WHAT YOU SHOULD DO:
Can you write out, word for word, every line in the items below from the one containing "Given: Pin the presenting toolbar" through the one containing "Looking at the", both included?

DATASET EXTRACT:
+===+
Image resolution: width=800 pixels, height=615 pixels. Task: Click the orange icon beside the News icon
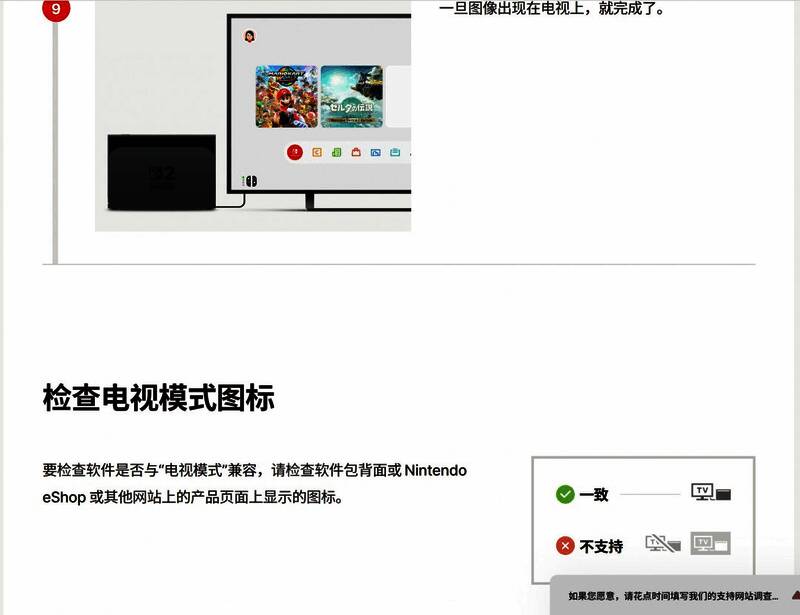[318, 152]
+===+
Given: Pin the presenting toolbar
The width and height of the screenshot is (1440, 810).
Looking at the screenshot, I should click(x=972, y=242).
+===+
EXERCISE RESULT:
Given: Pin the presenting toolbar
The width and height of the screenshot is (1440, 810).
Looking at the screenshot, I should click(x=972, y=242).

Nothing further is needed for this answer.